As for the board of commissioners, every vote has the potential to become a litmus test for party purity.  As a result, the vote on Planned Parenthood, like so many others, became an exercise to ferret out any conservatives with minds of their own.  It’s the same attitude that led former commissioner Mike Carpenter to be vilified by his fellow Republicans for occasionally having the temerity to cast his vote with Democrats.

Even if the county commissioners had ultimately selected Planned Parenthood, Tennessee Senate Majority Leader Mark Norris – one of those small government Republicans who seems always ready to force his politics on local government – already had a legislative bill drawn up that would have eliminated Planned Parenthood if it had been chosen by the commissioners.

Instead, the $397,900, by a 9-4 vote that in the end included three Democratic commissioners, went to Christ Community Health Services despite reports that women had been proselytized and that its staff has been reluctant to inform patients about abortion options even when asked for them.

When Facts Don’t Matter

While the commissioners’ award seems another blurring of the line between church and state, Christ Community Health Services more importantly must meet federal guidelines which could result in the end of the funding if guilty of these complaints.  In particular, federal rules call for unbiased, factual information on options upon request.

Key to the board of commissioners’ decision was the fact that Christ Community Health Services has multiple sites, but left unsaid by its proponents was the fact that Planned Parenthood serves more women at its one site than Christ Community Health Services does at its seven.  This discrepancy only makes sense.  If you’re a pregnant teenager or young woman, would a clinic named Christ Community be at the head of your list for nonjudgmental, unquestioning reproductive health care?  One of its own officials referred to its “moral and religious overtones,” and its website says its “goal is to go where the need is greatest to provide quality services in the name of Jesus Christ.”
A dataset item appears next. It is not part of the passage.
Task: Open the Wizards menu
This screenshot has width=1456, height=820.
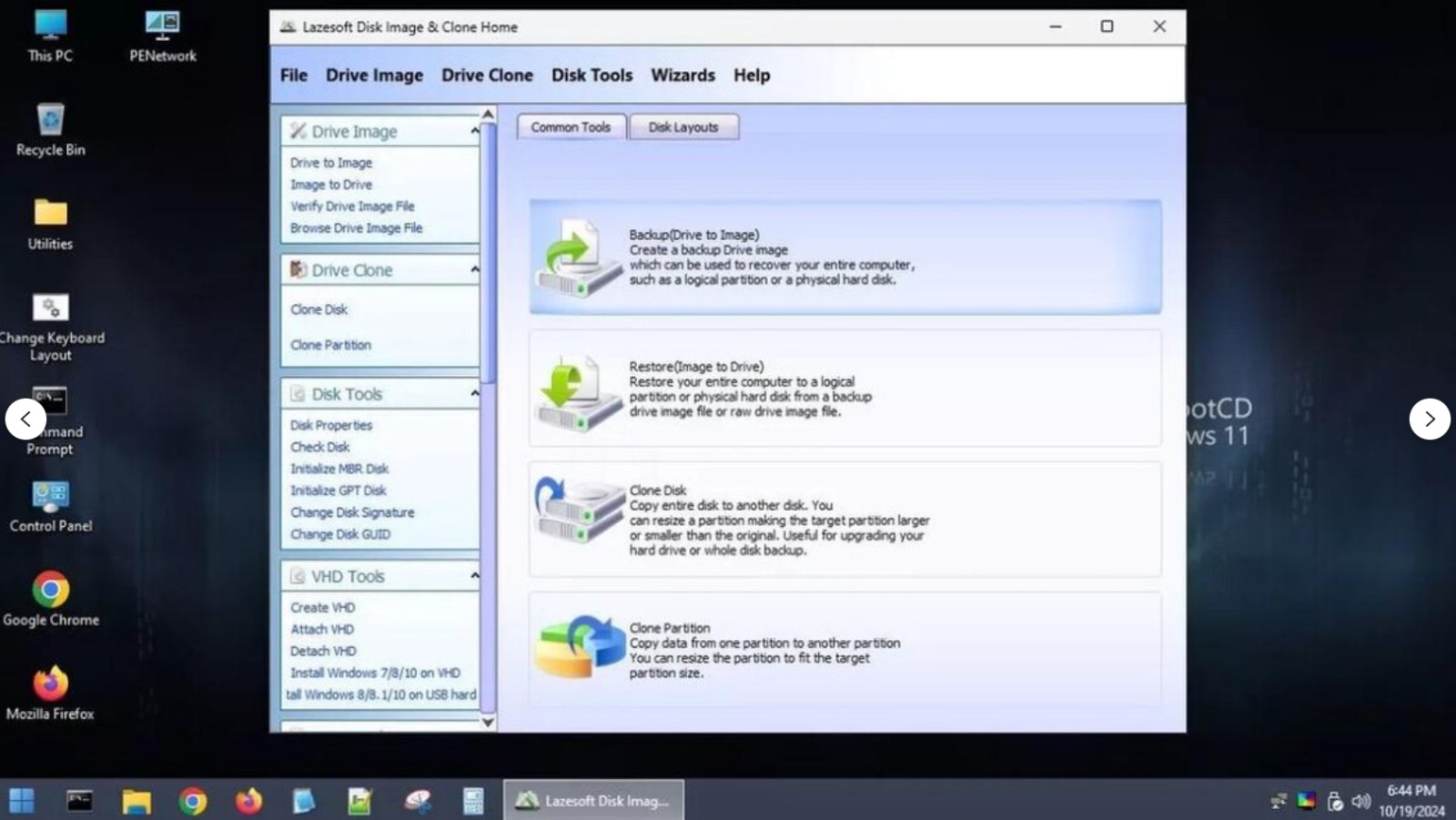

Apparently, the facility plans to farm out emergency contraception, but this inconvenience did little to dissuade the fervent Planned Parenthood opponents.  Neither did conflicts between the information on the response to the RFP and comments by Christ Community Health Services officials at meetings of the county board of commissioners.
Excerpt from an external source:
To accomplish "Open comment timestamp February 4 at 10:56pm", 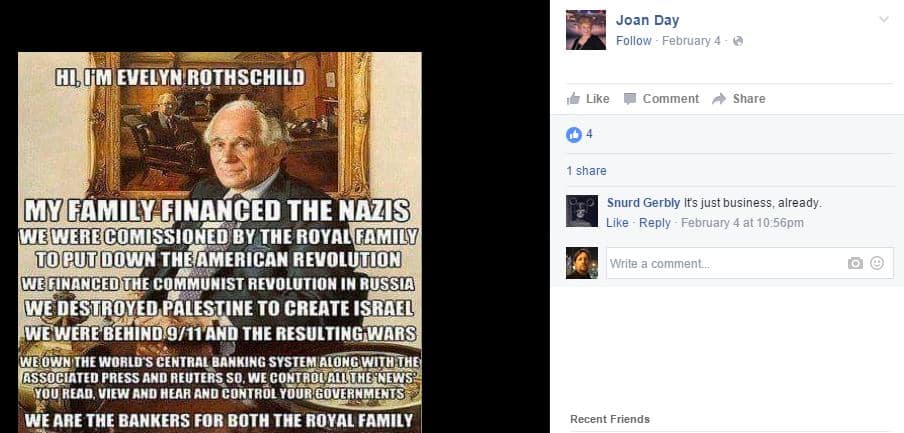I will pos(743,223).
While Christ Community Health Services said that it was prepared to handle these new patients, the health department already has received complaints from women who went there but found the clinic unprepared for them.

More to Come

But we suspect none of these mere medical issues will ever trouble politicians motivated solely by their hatred of Planned Parenthood and the opportunity to fuel the culture wars on which they rely for their power.  The extent to which hyper-conservatives will go to purge those on their political enemies list is unprecedented.

The episode at the board of commissioners’ meeting was merely the latest proof.  It most certainly won’t be the last.